• _TEXT PASSAGE_:
begin

In other news Scottish Kim Jong Un tribute act Ruth Davidson has resigned as leader of the Scottish Conservatives, meaning that its possible we could be seeing the pandas at Edinburgh zoo once again gaining a majority over them in the next election.

Ghost of himself and former Prime Minister Tony Blair has warned Labour against having an election saying it would be an elephant trap. Odd choice of words to use a chess term when in this instance the Queen is completely useless. Jeremy Corbyn has of course ignored this warning and is calling for a general election saying that it is the people, not an unelected prime minister who should determine the country’s future, although based on previous elections and politics so far supposedly based on the people’s decisions, it might be better if we just got robots to do it.

The government has promised schools in England a massive cash boost because they want to win an election. Johnson has said that we should not accept the idea that there can be winners or losers when it comes to children, but that’s only because none of the former exist when it comes to his Brexit plans. Or when he plays rugby against them.

And as if things weren’t barking enough at Number 10, the Prime Minister has brought a new rescue puppy to Downing Street. It seems very much that his idea of rescuing when it comes to animals or the country is somewhat flawed. We have no idea of the dog’s name yet, but you can be certain it responds to dog whistles.


Yeah schools back from the summer. That’s the song right? Of course it is, don’t look it up, ever. It was totally sung by some really focused on education types. Anyway, hey kids, nice to be here once again. How was your summer break? Rain filled and generally stressful? Great to hear. Well you look really well. I guess. I have no idea. I can’t see your faces but I am assuming they are filled with joy listening to the return of my voice telling you that everything is still shit, potentially more so. You’re welcome and I’m proud to be that annoying flickering light that you just fix in your life. I’m very excited about the podcast being back, as my summer consisted of moments such as on Saturday, thinking that I should go on the anti-proroguing demonstrations. Or pirouging as Minister for being an idiot Nadine Dorries tweeted as though the PM is just pissing about on a small boat. Something I’d fully back if it happened during very stormy weather. Anyway, I meant to go on that but instead spent nearly three hours attacking my freezer with a breadknife, as you do. Was I trying to destroy the frozen heart of the Conservative party? No sadly I just couldn’t even get to any peas as it was a bit like Elsa had had a hissy fit or something. Still, nothing more cathartic than shouting ‘take that you fucking icy bastard’ while lopping off a chunk of the arctic away from some very old mini milks. No I can’t defrost it, our rented flat is designed so that the plug for the fitted freezer is somehow behind the fitted freezer, which is fitted. It’s very much the brand-new pair of scissors in a packet you need scissors to open style design. Sigh. I bet with that sort of classic summer larks chat, you’re very pleased this podcast is back eh?

end

• _REQUEST_: In the podcast transcript above, what did the speaker spend nearly three hours doing instead of going to the anti-proroguing demonstrations?

• _DATA BLOCK_:
begin

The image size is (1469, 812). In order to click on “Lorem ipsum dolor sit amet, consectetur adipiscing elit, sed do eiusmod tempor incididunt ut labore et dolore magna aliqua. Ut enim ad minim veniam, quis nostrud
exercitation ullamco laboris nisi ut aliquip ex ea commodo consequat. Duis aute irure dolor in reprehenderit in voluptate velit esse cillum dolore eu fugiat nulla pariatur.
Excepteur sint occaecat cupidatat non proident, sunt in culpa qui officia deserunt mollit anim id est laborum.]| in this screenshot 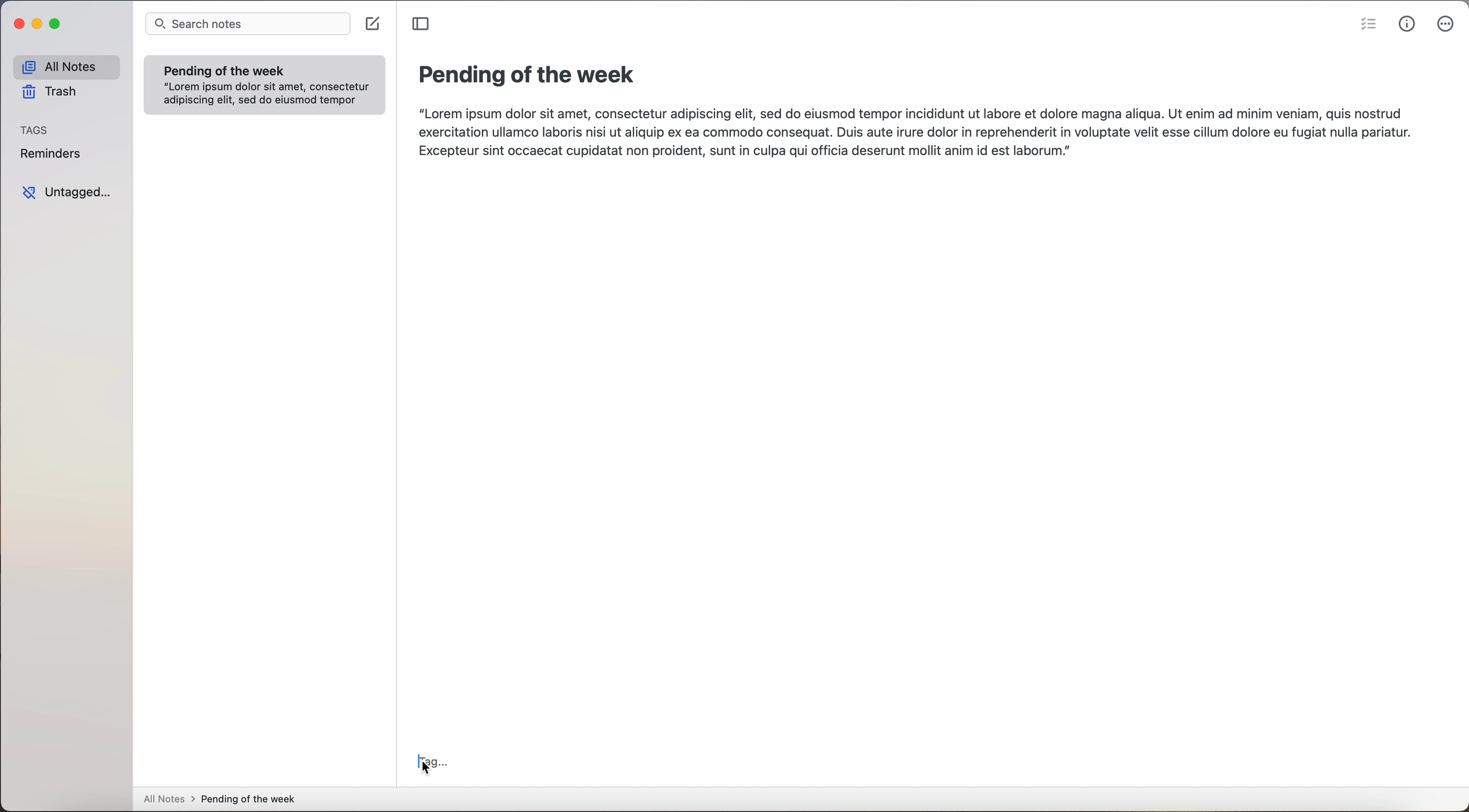, I will do `click(917, 135)`.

end

• _THE COMPLETED TASK_: Attacking the freezer with a breadknife.